Simeon and Anna are busy about their lives, but they see the Christ and then they proclaim God’s goodness; they let their ritual be interrupted by the presence of the Messiah, by the presence of the Beloved. Simeon and Anna could have easily held conceptions about what the Messiah would look like, or what the Holy Family might be, and I can’t help but wonder, what would have happened if Anna and Simeon had overlooked Mary and Joseph because they brought in the offering set aside for the poor. They could have seen the two turtle doves and two young pigeons, the supplemental sacrifice set aside for the poor, and assumed that this could not possibly be the one for whom they were waiting; instead they saw that God was present in the ordinary. Maybe the importance of this feast day lies not in what we learn from Christ, but in what we can learn from those who were able to see the Christ.
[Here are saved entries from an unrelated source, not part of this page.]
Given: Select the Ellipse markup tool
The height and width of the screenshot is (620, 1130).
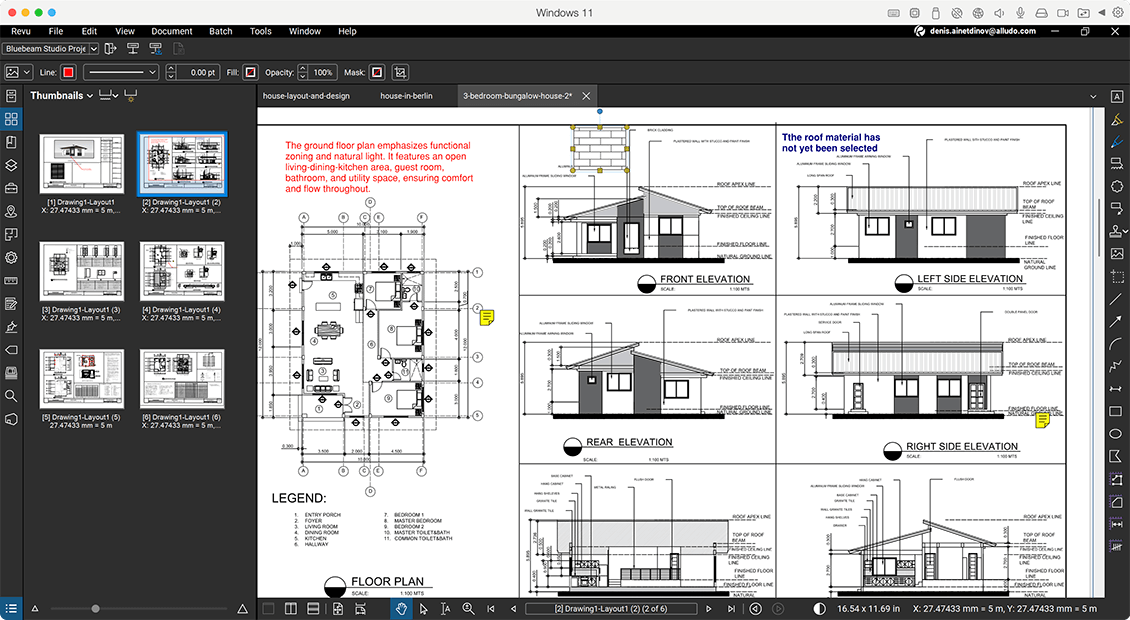Looking at the screenshot, I should [x=1117, y=433].
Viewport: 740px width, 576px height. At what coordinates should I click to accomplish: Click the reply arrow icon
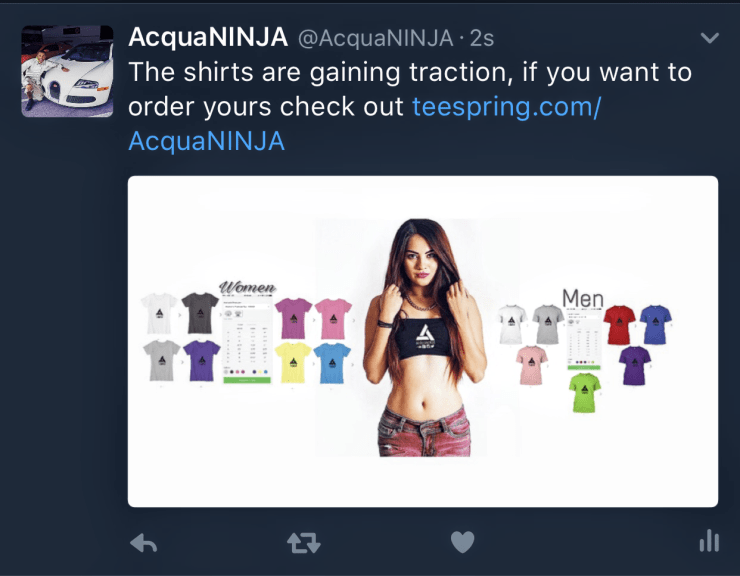(x=143, y=543)
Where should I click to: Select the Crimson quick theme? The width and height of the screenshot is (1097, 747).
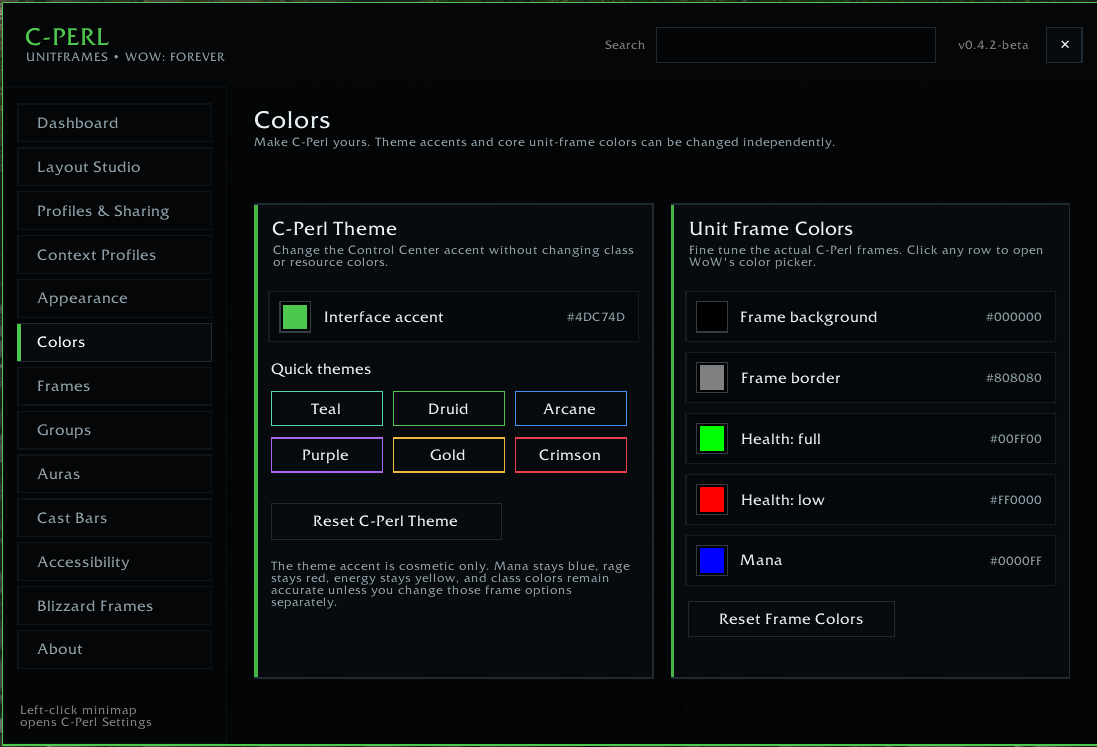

What might our life and faith look like if we didn’t rest until we saw Christ in others each and every day? How might our faith be deeper and broader if the thing about which we were most concerned was to see the image of God on each person that we encounter on a daily basis? What if for the next season of our lives, the guiding principle was, as we affirm in our baptismal covenant, that we seek and serve Christ in all persons, and that God is present to us in the ordinary?
A while back, I was talking to an atheist acquaintance of mine at an ordinary lunch, and while he doesn’t share our faith, I have learned that folks get curious when they sit down to share a meal with a priest, even if they don’t believe in God. He asked me what it meant, in my eyes, to be Christian, and why does it matter? I talked about how I’m a better person when I follow Christ’s example and how community, a central tenant of our faith, is vital to my spiritual and emotional health, among other things. And I talked about communion and baptism, and I walked him through our baptismal covenant. He pushed back, however, on the affirmation that we would seek and serve Christ in all persons, “that’s impossible; it’s impossible to do that to all people.” I thought about the validity of his pushback and ultimately agreed that it was difficult, but that with God’s help, we’ll get awfully close.
Our lives of faith are not meant to be formed around what is possible, but around of unflinching belief that God shows up in the ordinary, plain, everyday world, and chooses to love us. When you come and extend your fragile hands to receive the sacrament of the body of Christ, remember that to do so provides nourishment, but it also challenges you to do as Simeon and Anna did: to see, to really see Christ in all persons. And as you leave this space today, remember that we are not just to see Christ in all persons, but to serve them as well, even when it feels impossible. And even then, the majority of our faith cannot be lived in private, quietly seeing the image of God everywhere we go, but we must go out and share the good news of God in Christ, just as Anna did that day, so that at the end of our lives our song can be the same as Simeon’s, “Lord, you now have set your servant free, For these eyes of mine have seen the Savior.”
A sermon delivered to the people of Christ Episcopal Church in Bowling Green, KY for The Feast of the Presentation on Sunday, February 2, 2020.